La presenza umana risale almeno al IV secolo a.C., come attestano reperti sannitici e romani. Il borgo è citato nel 1134 da Falcone Beneventano come Altacauda, castello strategico tra Abellinum e Beneventum. Dopo varie dominazioni, il feudo passò ai De Capua, che lo governarono per circa sei secoli lasciando importanti testimonianze come il Palazzo Comitale, esempio di Rinascimento campano. Nel 1862 assunse l’attuale denominazione.

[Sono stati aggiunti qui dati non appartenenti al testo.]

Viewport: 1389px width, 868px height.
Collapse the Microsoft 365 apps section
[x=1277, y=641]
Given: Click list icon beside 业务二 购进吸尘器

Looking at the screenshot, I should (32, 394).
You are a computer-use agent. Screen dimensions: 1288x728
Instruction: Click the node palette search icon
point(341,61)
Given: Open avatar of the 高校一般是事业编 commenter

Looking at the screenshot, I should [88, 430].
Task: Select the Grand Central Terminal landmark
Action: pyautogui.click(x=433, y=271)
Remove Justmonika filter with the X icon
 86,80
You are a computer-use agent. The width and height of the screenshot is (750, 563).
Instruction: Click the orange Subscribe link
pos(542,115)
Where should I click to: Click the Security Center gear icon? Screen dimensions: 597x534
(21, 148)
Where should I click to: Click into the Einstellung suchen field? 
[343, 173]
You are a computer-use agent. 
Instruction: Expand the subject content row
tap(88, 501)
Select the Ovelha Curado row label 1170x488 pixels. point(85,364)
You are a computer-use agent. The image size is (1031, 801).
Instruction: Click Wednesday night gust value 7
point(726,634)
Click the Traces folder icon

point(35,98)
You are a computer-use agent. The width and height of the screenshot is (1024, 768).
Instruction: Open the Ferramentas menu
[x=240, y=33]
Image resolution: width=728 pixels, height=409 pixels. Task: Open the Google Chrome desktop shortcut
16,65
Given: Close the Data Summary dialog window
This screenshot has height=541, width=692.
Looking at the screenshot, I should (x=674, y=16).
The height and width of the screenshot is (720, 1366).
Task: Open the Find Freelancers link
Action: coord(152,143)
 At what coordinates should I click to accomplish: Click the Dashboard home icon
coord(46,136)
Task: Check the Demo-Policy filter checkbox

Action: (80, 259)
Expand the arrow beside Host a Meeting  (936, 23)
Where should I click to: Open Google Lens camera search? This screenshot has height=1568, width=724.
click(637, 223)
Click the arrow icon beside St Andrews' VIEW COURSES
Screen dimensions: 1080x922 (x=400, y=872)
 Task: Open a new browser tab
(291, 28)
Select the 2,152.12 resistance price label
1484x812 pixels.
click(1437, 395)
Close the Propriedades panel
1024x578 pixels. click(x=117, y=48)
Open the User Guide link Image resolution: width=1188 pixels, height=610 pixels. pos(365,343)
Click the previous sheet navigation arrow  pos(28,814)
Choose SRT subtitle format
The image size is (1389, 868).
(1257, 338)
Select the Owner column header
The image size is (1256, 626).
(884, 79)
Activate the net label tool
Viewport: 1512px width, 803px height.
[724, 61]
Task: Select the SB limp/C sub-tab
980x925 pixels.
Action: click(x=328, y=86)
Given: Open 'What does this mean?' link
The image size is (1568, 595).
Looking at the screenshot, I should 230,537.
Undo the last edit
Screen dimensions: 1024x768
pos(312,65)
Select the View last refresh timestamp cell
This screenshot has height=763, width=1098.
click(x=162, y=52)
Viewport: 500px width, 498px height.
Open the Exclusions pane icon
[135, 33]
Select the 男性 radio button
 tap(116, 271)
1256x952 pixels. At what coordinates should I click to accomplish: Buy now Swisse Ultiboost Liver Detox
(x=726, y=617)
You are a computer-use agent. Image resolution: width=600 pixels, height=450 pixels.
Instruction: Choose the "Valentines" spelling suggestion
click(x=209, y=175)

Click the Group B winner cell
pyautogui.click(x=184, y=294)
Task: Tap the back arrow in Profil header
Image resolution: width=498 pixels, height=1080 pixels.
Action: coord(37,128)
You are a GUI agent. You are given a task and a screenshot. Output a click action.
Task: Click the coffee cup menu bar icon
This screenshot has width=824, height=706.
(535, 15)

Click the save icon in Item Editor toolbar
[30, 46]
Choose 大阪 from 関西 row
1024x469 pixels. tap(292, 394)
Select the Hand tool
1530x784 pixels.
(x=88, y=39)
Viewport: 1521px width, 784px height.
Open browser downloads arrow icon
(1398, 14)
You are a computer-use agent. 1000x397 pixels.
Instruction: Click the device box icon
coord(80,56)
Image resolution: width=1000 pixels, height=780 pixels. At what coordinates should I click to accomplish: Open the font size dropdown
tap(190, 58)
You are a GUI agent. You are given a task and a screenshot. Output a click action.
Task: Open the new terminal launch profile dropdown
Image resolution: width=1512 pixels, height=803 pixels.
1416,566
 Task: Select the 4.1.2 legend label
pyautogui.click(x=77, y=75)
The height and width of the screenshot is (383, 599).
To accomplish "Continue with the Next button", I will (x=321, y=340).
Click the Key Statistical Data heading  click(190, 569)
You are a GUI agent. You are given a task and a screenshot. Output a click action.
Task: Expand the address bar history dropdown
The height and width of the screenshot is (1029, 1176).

Nel 1866 la scoperta dei giacimenti di zolfo lungo il Sabato trasformò l’economia locale: le miniere di Tufo e Altavilla divennero tra i principali poli industriali del Mezzogiorno, favorendo anche la viticoltura con la tecnica della zolfatura. Oggi il paese valorizza la propria identità attraverso progetti di archeologia industriale e due luoghi simbolo della memoria: il Museo della Gente senza Storia, dedicato alla civiltà contadina e mineraria, e il Museo Sant'Alberico Crescitelli, che ricorda il missionario e martire altavillese, testimoniando il forte legame tra storia locale, fede e tradizioni.